Maßnahmenprojekte zur Wasserverlustminimierung erhöhen die Effizienz und Nachhaltigkeit von Wasserversorgungssystemen. Hohe oder steigende Wasserverluste im Wassernetz dienen häufig als Auslöser solcher Art von Projekten (IWA 2000).

Projektleitung: Prof. Dipl.-Ing. Dr. nat. techn. W. Urban

Projektbearbeiter: Dipl.-Ing. M.Sc. A. Cangahuala

Projektlaufzeit: 2003 – 2006

Förderung: Katholischer Akademischer Ausländer-Dienst (KAAD)

Die Wasserressourcen in Entwicklungsländern sind häufig nicht nur knapp sondern vielfach auch schlecht bewirtschaftet. Dies hat einerseits ernste Folgen für die Gesundheit der Bevölkerung und kann andererseits die knappe Verfügbarkeit noch maßgebend verschärfen. Häufig lassen sich erhebliche Defizite innerhalb der Organisationsstruktur, der technischen Versorgungs- und Transporteinrichtungen und im Management der Versorgungsunternehmen konstatieren.

Der Kunde erwartet weltweit von Wasserversorgungsunternehmen (WVU) die Lieferung von qualitativ einwandfreiem Trinkwasser welches an jedem Ort, zu jeder Zeit mit dem erforderlichen Druck und der ausreichenden Menge zur Verfügung steht. Die Lieferung soll seinen individuellen Bedarf decken, und der Preis soll für ihn bezahlbar sein. Aus ökologischen und ökonomischen Gründen soll die Bereitstellung des Trinkwassers bis zum Zapfhahn möglichst ohne wesentliche Verluste erfolgen. Von der Erfüllung dieser Erwartungen sind wir in vielen Regionen der Erde noch weit entfernt. Das betriebs- und umweltpolitische Verlangen nach einer verlustarmen Trinkwasserversorgung ist jedoch keineswegs auf Entwicklungsländer beschränkt. Die Forderung gilt aus ökonomischen, ökologischen sowie demografischen Gründen (Bevölkerungswachstum) inzwischen uneingeschränkt weltweit für alle Regionen und Staaten.

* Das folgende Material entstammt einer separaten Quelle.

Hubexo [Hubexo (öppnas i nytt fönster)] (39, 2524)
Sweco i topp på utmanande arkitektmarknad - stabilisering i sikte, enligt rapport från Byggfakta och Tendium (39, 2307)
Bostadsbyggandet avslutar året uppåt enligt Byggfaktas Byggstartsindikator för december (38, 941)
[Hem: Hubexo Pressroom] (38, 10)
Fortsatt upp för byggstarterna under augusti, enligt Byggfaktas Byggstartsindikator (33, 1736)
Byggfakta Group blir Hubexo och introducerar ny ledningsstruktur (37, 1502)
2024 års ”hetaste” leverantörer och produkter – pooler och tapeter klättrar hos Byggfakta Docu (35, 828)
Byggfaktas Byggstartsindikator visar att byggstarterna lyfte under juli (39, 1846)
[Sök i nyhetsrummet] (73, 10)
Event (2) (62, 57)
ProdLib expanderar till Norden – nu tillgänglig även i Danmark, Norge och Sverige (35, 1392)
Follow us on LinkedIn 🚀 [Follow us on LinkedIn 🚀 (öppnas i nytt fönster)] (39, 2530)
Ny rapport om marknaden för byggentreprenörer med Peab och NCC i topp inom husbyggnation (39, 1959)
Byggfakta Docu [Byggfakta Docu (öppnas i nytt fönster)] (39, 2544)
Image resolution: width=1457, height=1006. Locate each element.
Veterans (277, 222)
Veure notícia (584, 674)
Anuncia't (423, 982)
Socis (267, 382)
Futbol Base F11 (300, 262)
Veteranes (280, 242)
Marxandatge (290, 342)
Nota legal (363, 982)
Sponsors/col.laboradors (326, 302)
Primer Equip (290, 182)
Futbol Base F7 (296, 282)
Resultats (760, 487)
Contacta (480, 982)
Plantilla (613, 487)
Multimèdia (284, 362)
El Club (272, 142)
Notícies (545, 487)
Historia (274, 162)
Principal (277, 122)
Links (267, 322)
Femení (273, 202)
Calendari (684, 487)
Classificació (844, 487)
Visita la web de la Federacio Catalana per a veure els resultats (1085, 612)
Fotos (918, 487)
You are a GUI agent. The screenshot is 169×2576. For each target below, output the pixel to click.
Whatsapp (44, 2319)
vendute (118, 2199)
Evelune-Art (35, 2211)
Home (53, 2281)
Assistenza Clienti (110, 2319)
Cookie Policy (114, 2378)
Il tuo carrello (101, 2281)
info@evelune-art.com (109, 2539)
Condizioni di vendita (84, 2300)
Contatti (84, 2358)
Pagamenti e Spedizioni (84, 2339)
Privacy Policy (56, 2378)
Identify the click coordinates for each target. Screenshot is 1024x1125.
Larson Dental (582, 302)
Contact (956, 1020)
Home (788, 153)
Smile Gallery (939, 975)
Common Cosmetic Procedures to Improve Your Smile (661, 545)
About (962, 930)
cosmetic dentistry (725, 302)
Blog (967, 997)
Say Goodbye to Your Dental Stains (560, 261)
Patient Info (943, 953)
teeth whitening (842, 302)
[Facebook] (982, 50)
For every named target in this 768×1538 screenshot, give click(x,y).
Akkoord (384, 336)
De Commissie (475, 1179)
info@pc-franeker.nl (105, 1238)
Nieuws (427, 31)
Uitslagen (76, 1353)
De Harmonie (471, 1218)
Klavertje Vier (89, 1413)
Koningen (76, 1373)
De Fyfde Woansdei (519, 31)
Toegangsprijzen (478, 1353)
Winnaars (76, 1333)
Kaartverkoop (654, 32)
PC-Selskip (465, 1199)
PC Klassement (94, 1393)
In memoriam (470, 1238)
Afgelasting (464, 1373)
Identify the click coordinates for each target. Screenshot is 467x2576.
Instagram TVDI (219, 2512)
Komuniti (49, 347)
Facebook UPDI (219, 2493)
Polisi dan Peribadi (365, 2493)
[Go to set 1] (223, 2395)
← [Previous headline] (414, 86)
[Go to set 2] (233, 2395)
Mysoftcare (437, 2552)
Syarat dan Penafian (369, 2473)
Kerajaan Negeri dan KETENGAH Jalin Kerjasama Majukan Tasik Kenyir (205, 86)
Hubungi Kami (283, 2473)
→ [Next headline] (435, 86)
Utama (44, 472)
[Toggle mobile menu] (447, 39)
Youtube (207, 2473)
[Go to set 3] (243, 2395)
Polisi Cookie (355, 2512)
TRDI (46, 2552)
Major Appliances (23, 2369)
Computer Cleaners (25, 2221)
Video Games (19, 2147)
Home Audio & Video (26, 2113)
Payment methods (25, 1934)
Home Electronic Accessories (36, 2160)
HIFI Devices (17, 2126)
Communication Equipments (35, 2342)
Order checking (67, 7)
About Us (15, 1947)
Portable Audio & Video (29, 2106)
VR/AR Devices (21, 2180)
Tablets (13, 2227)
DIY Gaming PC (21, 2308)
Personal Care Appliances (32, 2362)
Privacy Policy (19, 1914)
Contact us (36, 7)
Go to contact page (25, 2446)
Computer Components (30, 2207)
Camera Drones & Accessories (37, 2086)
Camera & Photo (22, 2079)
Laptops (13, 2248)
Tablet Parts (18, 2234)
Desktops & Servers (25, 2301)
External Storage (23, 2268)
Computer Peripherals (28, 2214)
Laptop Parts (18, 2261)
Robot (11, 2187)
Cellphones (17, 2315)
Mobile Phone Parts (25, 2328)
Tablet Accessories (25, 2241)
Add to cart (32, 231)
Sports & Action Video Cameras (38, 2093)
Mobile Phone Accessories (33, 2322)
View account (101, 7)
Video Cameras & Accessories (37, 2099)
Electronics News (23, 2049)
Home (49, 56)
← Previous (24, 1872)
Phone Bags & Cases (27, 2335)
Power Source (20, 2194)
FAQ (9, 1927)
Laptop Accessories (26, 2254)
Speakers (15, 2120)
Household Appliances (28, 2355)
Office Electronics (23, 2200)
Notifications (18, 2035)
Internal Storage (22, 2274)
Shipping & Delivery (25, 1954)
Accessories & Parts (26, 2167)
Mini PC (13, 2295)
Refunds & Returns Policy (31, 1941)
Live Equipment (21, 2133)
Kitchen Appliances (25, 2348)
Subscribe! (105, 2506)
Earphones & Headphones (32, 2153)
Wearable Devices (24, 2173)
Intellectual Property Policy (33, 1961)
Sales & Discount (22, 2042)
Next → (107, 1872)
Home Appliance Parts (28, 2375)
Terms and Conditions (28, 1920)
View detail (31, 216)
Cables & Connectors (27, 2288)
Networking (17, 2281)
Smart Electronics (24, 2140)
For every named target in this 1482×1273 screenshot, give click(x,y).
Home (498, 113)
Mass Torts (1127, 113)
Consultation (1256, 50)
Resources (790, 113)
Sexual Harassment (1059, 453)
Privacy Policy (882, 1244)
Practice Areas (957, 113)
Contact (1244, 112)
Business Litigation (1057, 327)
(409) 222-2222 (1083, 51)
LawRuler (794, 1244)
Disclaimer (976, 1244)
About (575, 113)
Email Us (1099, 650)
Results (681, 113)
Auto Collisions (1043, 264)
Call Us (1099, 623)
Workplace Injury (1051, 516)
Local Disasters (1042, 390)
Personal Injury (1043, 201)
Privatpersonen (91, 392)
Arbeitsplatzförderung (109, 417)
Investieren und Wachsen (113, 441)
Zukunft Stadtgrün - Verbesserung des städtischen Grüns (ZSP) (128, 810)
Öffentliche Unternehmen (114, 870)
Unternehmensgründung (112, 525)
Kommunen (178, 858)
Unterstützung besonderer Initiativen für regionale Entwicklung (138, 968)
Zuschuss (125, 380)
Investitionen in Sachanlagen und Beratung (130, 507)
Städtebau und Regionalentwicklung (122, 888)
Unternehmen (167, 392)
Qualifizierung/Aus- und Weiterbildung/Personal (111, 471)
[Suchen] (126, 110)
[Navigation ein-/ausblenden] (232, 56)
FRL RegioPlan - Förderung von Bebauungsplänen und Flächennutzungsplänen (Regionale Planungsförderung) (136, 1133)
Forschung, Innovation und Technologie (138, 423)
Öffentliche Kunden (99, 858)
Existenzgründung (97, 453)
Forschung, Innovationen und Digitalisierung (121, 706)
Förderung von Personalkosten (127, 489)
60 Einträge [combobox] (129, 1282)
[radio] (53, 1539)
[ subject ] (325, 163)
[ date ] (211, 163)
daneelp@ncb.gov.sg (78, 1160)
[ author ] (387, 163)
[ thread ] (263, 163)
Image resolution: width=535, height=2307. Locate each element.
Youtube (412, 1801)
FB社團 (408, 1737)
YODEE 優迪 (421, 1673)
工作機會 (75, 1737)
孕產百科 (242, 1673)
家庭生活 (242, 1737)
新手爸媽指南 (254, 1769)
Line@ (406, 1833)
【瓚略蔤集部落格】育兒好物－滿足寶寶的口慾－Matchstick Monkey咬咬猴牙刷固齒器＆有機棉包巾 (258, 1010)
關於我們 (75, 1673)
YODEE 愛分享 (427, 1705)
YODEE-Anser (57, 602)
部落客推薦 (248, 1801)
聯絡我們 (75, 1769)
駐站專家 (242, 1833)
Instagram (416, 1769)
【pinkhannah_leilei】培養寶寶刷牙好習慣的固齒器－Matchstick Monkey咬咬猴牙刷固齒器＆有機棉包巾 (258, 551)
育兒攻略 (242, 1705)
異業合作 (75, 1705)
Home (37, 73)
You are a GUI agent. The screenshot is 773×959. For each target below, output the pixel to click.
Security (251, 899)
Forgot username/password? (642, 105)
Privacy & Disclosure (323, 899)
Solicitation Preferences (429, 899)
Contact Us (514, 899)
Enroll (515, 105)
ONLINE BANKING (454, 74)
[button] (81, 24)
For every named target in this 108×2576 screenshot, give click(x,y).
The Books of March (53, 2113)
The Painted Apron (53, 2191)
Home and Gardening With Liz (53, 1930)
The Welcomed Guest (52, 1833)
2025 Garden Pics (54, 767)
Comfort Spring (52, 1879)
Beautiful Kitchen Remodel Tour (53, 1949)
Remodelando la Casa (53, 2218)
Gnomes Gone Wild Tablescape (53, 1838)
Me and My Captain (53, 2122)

Die Reduzierung von Verlusten aus Trinkwasserversorgungssystemen ist ein politisches, finanzielles, ökologisches und Soziokulturelles Problem. Innerhalb der WVU liegen die Ursachen für die Verluste aus dem Wasserversorgungssystem häufiger in den organisatorischen, administrativen und betriebswirtschaftlichen als in den technischen Bereichen.

Eine Intensivierung der Internationalen Zusammenarbeit (z.B. Capacity Building, Good Governance, angepasste Technologien) zur Erreichung einer verlustarmen Versorgung mit einwandfreiem Trinkwasser ist unter den jeweils gegebenen Rahmenbedingungen (z.B. Klima, Politik, Wasser-, Unternehmens-, Behördenkultur, Wasserdargebot, Quantität, Qualität) anzustreben. Wichtig ist eine systematische Verbreitung von vorhandenen Fachkenntnissen für Mitarbeiter von WVU in Management, Organisation, Betrieb und Instandhaltung von Wasserversorgungssystemen. Zweckmäßig ist auch eine zielstrebige Fortsetzung der internationalen Standardisierung von Begriffen und Verfahren, Methoden und Geräten im Bereich der Trinkwasserversorgung. Die administrativen und technischen Verfahren des Erkennnes, Ortens und Reparierens von Leckagen sollten nach IWA verstärkt in internationalem Maßstab weiterentwickelt werden.

Ziel des Forschungsvorhabens ist es, die häufig knappen Wasserressourcen in Entwicklungsländern arider Zonen rationeller und effizienter zu nutzen. Sollten sich in Peru innerhalb der nächsten Jahre keine strukturellen und technischen Verbesserungen hinsichtlich des Wassergebrauchs durchsetzen, droht nach. Mit seiner Lage in Südamerika ist Peru dort das einzige Land, in den Zukünftig mit einer Verknappung des Wasser gerechnet wird, im Landesdurchschnitt ergibt sich nur in Peru ein angespanntes hydrologisches Verhältnis. Diese beträgt voraussichtlich im Jahr 2025 , 980 m³/Kopf bedeutet Peru werde an Wassermangel leiden Deshalb soll mit dieser Arbeit eine konkrete Methode und ein Werkzeug entwickelt und bereitgestellt werden, das verschieden Projektalternativen nach multikriteriellen Aspekten bewertet, gleichzeitig die unterschiedlichen Interessen und Zielsetzungen der beteiligten Akteure berücksichtigt und damit einen häufig subjektiven Entscheidungsprozess transparent und weitgehend objektivierbar macht. Dieses wird am Beispiel des Wasserverlustmanagements in Wasserverteilsystemen exemplarisch gezeigt und anhand des Vergleichs zweier Fallbeispiele in Deutschland und Peru einem Praxistest unterzogen. Letztlich soll durch die Erstellung eines Handbuchs für Wasserverlustmanagement in der Praxis für Entwicklungsländer, jedenfalls aber für Peru, diese Methodik in das nationale Regulierungsbehörde für Wasser (SUNASS :Superintendencia Nacional de Servicios de Saneamiento del Peru) abgefasst wird.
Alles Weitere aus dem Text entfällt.